Second, it’s attractive because you are showing your small wins every day and this helps to fuel your fire to keep going.
Third, it’s satisfying. As you keep your streak going, keeping the streak going is a reward unto itself.
As Clear talks about tracking habits, he also introduces the idea that missing a habit once is an accident, missing it twice is the start of a new habit. Don’t beat yourself up over a single miss, but when you see two happening take a second to figure out what needs to change to make sure a third miss doesn’t happen.
A final key to keeping yourself on track with your habits is having an accountability partner or group. Clear talks about an idea that the nuclear launch codes should be embedded next to someone’s heart. This person carries a big knife and if the president wants to fire the missiles they have to look this person in the face as they kill them to get the codes. Is the launch and death of millions worth the killing of this single person?

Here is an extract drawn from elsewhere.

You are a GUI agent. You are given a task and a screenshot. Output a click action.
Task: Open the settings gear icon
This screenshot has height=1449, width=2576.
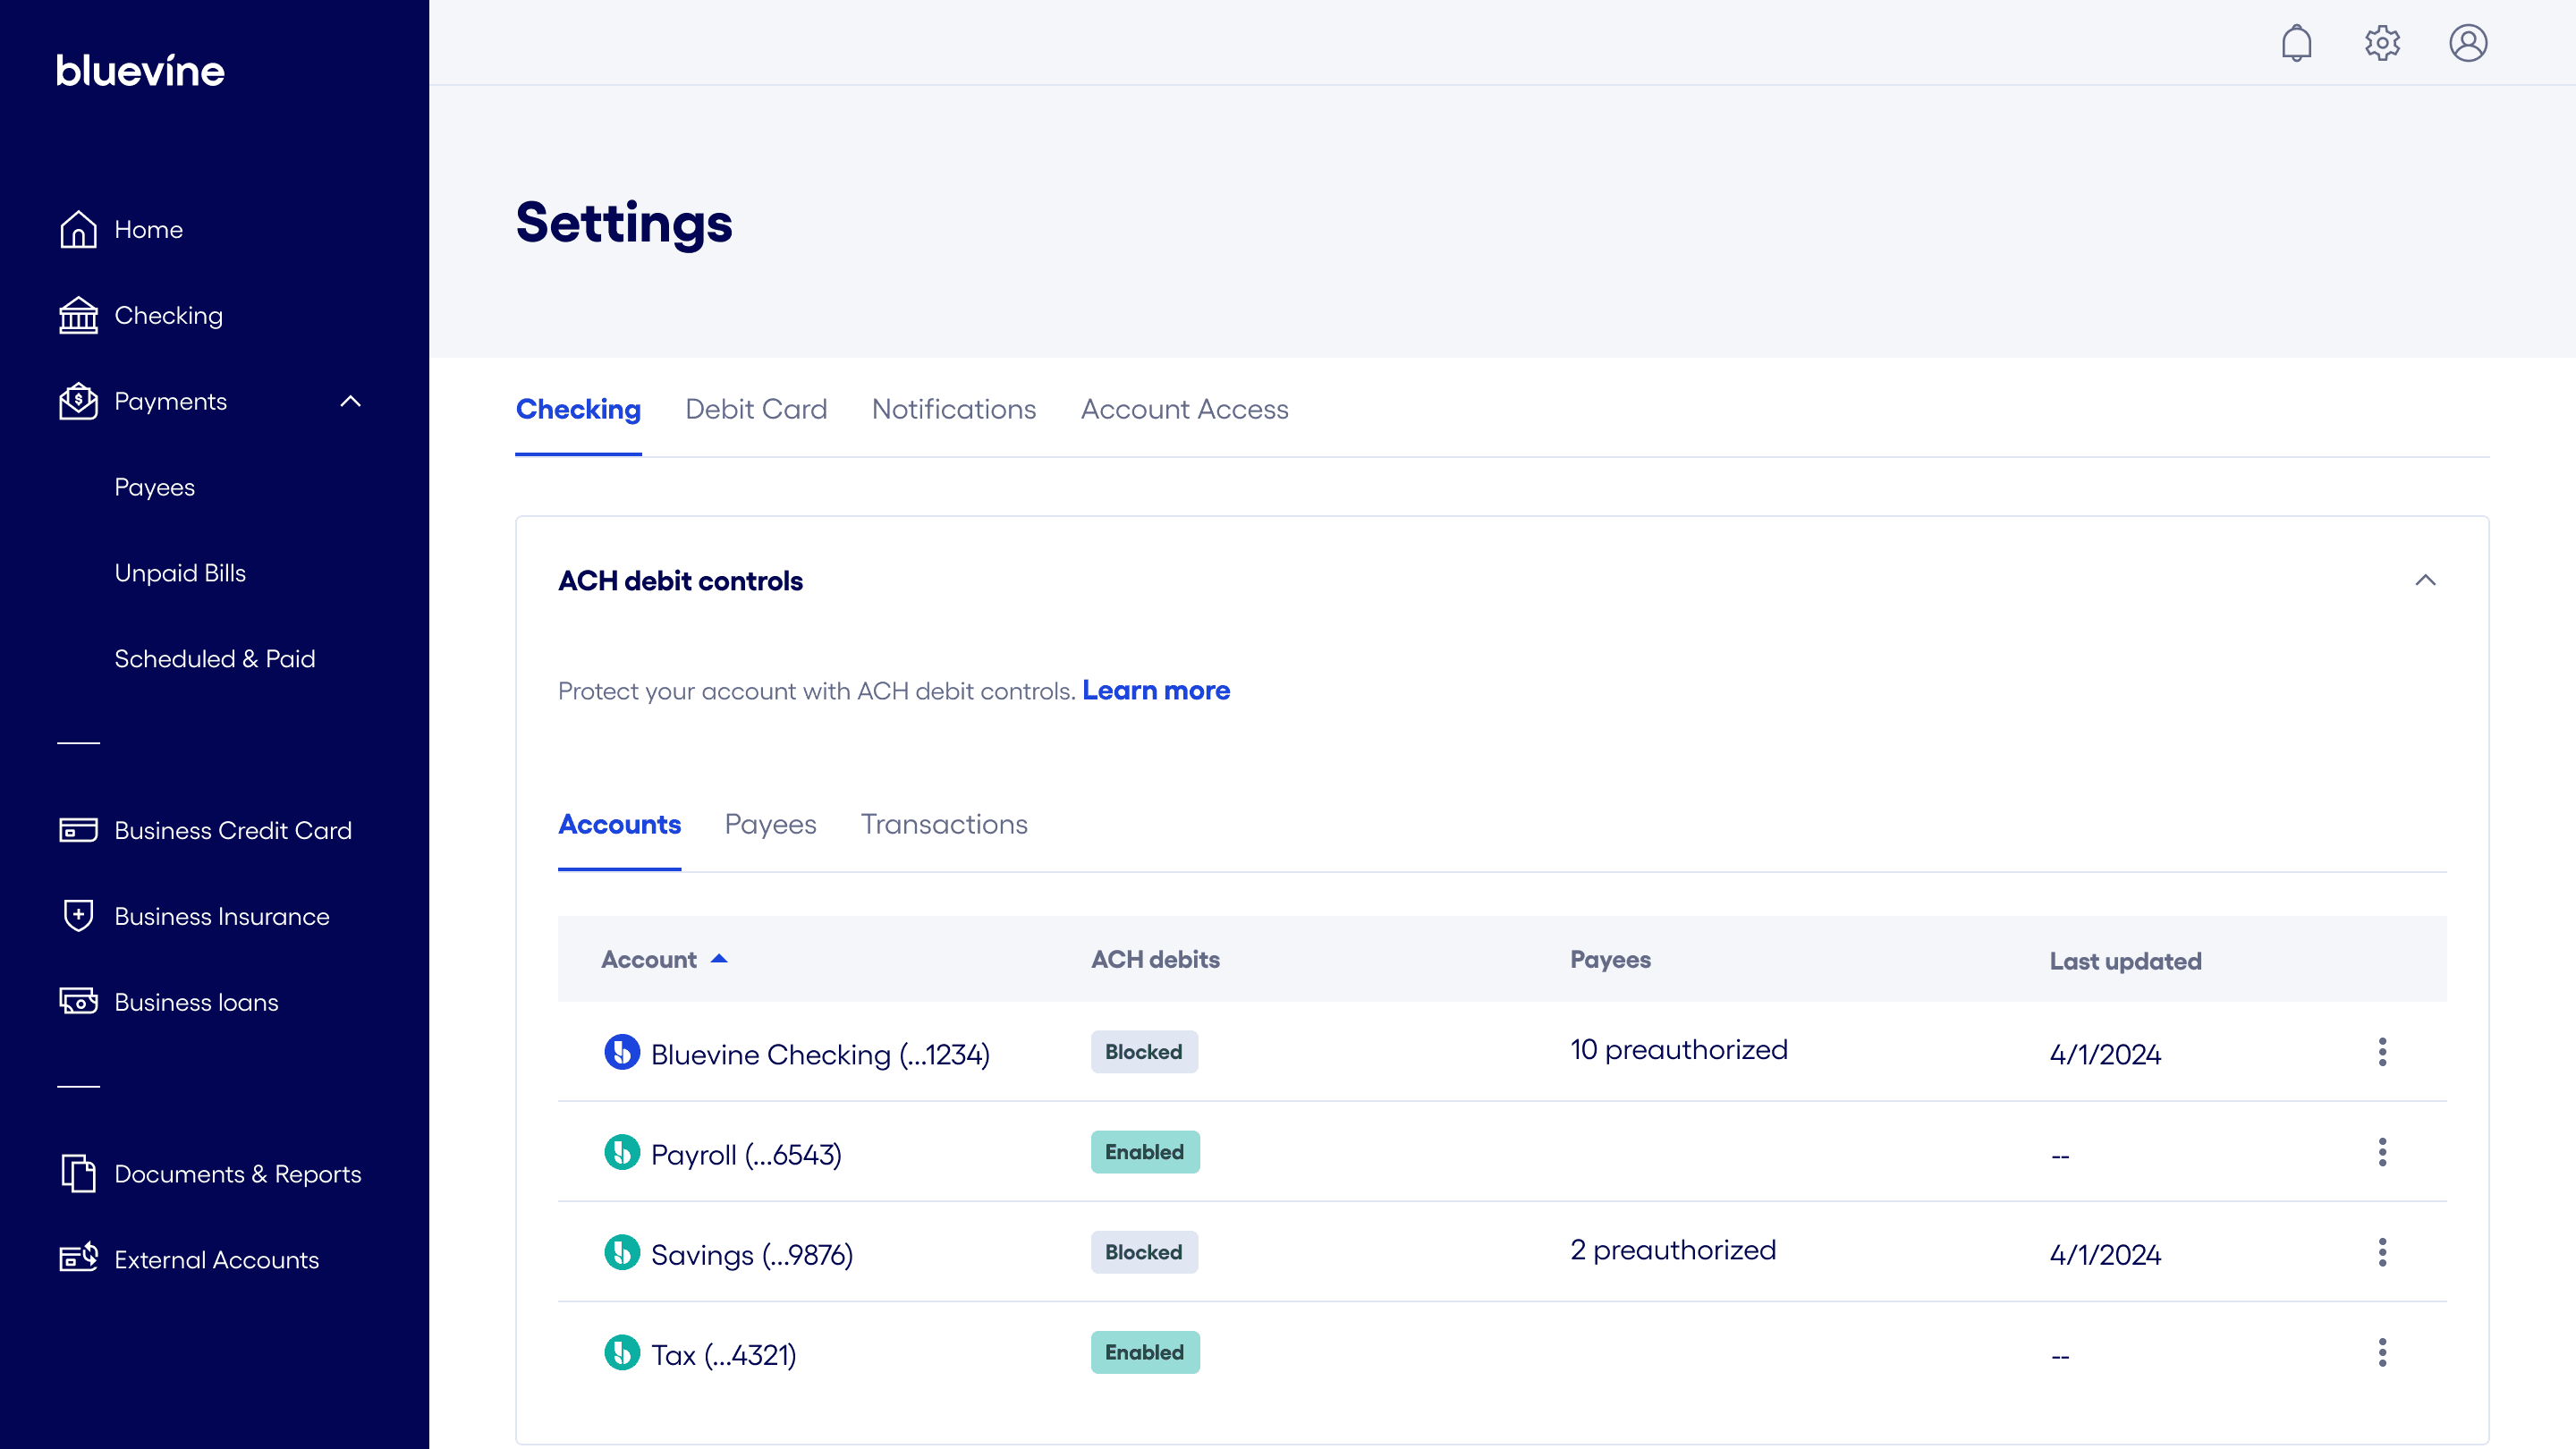2382,42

Yeah’t that’s a bit extreme for any habit you want, but what can you do to increase your accountability? Could you sign a contract with your spouse and personal trainer about how you’ll act. Should this contract have consequences as well? What is the immediate consequence of performing the behaviour you don’t want to be doing?
Any habit you want to stop, should have an immediate bad consequence associated with it. Any behaviour you want to build, should have an immediate benefit that goes with it.
Clear ends this book by talking about choosing the right fields to play in. If your body is built for lifting weights, then trying to become some champion runner is likely out of the question. You can improve yourself, but you’ll never be top in the field.
The secrect to maximizing your odds of success is to choose the right field of competition.
Clear says that if you’ve put all of the pieces together above and the habit is still a chore and you regularly fail, maybe you’re working outside the area that you should be in. If you can’t ever write, then maybe you should be podcasting as a way to bring leads into your business instead.
To find out, we should be casting a wide net and then using these questions to narrow down our areas of opportunity.
Next, it’s important to recognize the Goldilocks rule. This is the idea that eventually habits become mundane and it’s easy to fail because we’re bored. My wife shows this well because she needs a race on the calendar to really maximize her training. Oh she’ll run anyway, but she excels with a race on the calendar to help her push through the workouts.
The greatest threat to success is not failure but boredom. We get bored with habits because they stop delighting us. The outcome becomes expected. And as our habits become ordinary, we start derailing our progress to seek novelty.
Clear finishes up the book with a discussion on the downside of creating habits. First, it can be easy to stop at “good enough”.
When you can do it “good enough” on autopilot, you stop thinking about how to do it better.
So, you write well enough, but you don’t grow with your writing. This is where a coach can come into play. Someone that’s going to help find the areas you can improve and then devise a plan for you to improve them.
Another pitfall of building a new habit, is getting your self-worth bound up in that new identity. Maybe for a few years you read so everyone knows you as a reader, but then you need to do other work to further your career. You’re still learning, just not reading books. Despite this change, you still read and push your reading all the time as you burn the candle at both ends, just to keep an identity.
Feel free to cast off an identity when it doesn’t fit. Don’t let a habit define who you are.
If you’re looking to build solid habits, then Atomic Habits by James Clear does give you a good set of tactics and rules to help you build it. I found the book to be comprehensive and engaging.
Now if you look at my rating of four stars, you may wonder why it didn’t get a full five. For me, I’ve been familiar with a bunch of this stuff for a while so it wasn’t a deeply changing book on my end. But, I think that many people will read it and have their minds blown as they work to create habits.
So yes, you should read Atomic Habits by James Clear, even if you're familiar with many of the ideas in the book already.